利用邻近细胞遗传学技术揭示哺乳动物体内细胞间相互作用

张少华 赵欢 周斌

利用邻近细胞遗传学技术揭示哺乳动物体内细胞间相互作用

张少华 赵欢 周斌*

(细胞生物学国家重点实验室, 中国科学院分子细胞科学卓越创新中心/中国科学院上海生物化学与细胞生物学研究所, 中国科学院大学, 上海 200031)

【摘要】细胞与细胞之间的交流和相互作用是多细胞生物的一项基本特征, 解析细胞之间的相互作用对于深入了解多种生物学过程及其调控机制具有重要意义。但是目前领域内缺乏研究体内细胞互作的技术手段。该团队将人工合成Notch信号通路(synNotch)技术与传统遗传学手段相结合, 建立了邻近细胞遗传学技术, 用于监测细胞间相互作用并永久示踪接触过的细胞。通过构建表达synNotch通路的遗传工具小鼠, 该团队在两种不同类型细胞中分别表达synNotch配体蛋白和受体蛋白, 当相邻细胞配体和受体特异结合后, synNotch信号通路被激活从而开启下游报告基因原件的表达, 实现遗传标记和永久示踪受体细胞。该团队利用邻近细胞遗传学技术揭示了心脏中心肌细胞和内皮细胞, 以及肿瘤中肿瘤细胞和内皮细胞之间的动态相互作用。邻近细胞遗传学技术可以解决众多与细胞相互作用相关的重要科学问题, 有助于开拓新的细胞互作研究方向。

【关键词】 synNotch; 细胞互作; 邻近细胞遗传学; 受体细胞; 配体细胞

Intercellular Genetics Reveals Cell-Cell Interactions in Mammals

ZHANG Shaohua, ZHAO Huan, ZHOU Bin*

(State Key Laboratory of Cell Biology, Center for Excellence in Molecular Cell Science, Shanghai Institute of Biochemistry and Cell Biology, Chinese Academy of Sciences, University of Chinese Academy of Sciences, Shanghai 200031, China)

【Abstract】 Cell-cell communication and interactions are essential for multicellular organisms. Monitoring and elucidation of their interactions is fundamental to understanding the diverse biological processes. However, in  vivo genetic monitoring of cell-cell interactions remains challenging to date. In this study, this group developed a proximal cell genetics, combining synNotch with traditional genetic approaches, to monitor in vivo cell-cell interactions, as well as to permanently trace their contact histories.

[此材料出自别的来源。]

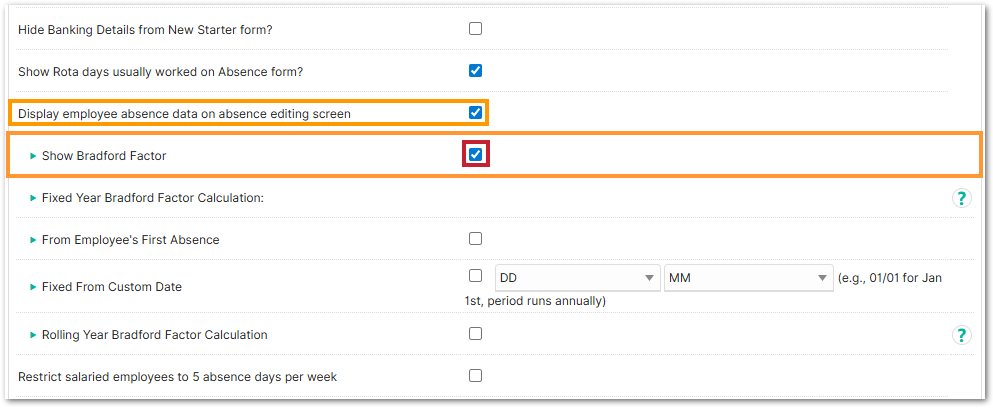993x408 pixels.
Task: Tick Restrict salaried employees to 5 absence days
Action: tap(476, 376)
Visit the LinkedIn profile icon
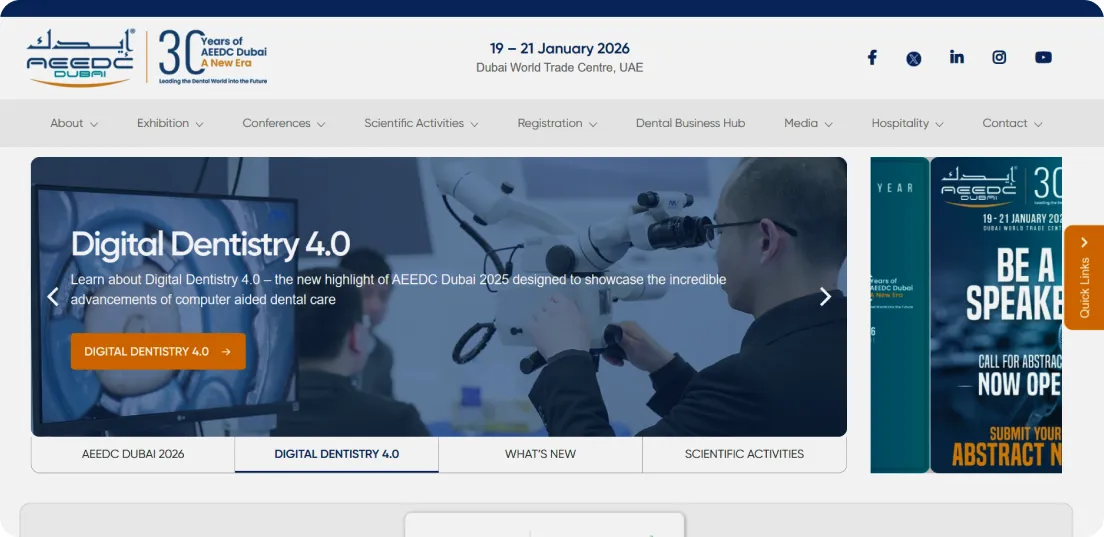This screenshot has height=537, width=1104. (957, 57)
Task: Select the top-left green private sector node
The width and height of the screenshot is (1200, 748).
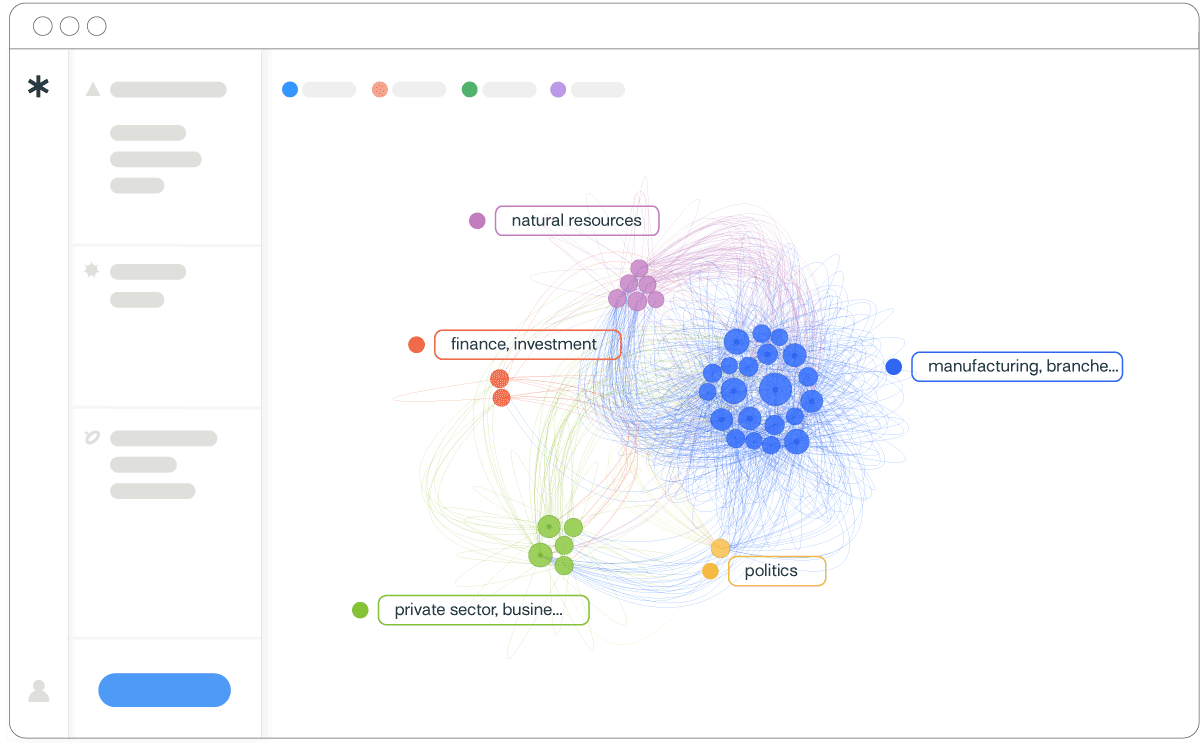Action: coord(548,526)

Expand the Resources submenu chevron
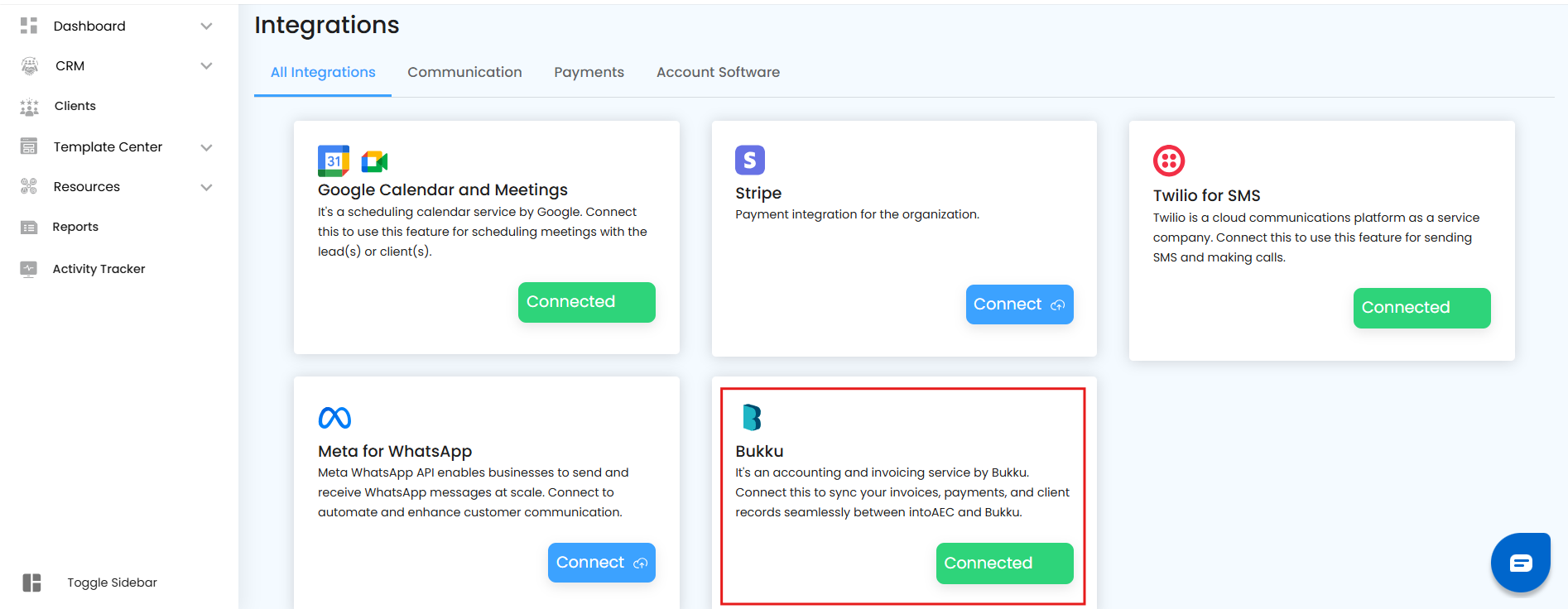pos(206,187)
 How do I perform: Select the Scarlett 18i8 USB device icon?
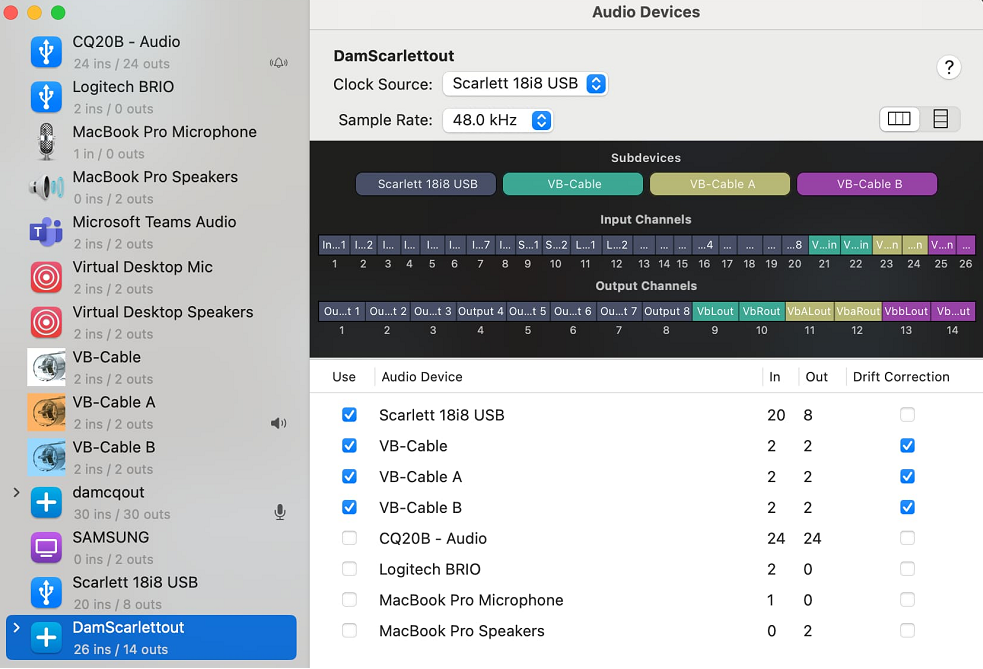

This group generated knock-in mice that expressed synNotch elements, where an artificial Notch ligand was expressed in one cell type (sender cells) and an artificial receptor in another cell type (receiver cells). The specific binding of ligand and receptor between two contacting cells activates synNotch pathway, and initiates the expression of reporter gene in receptor cells, thus enabling genetic labelling and lineage tracing of the receptor cells. Using the proximal cell genetics, this group revealed the dynamic interactions between endothelial cells with cardiomyocytes or tumor cells. This proximal cell genetic approach could be widely applied to understand scientific questions involved with cell-cell interaction, opening new window for study cell-cell communication.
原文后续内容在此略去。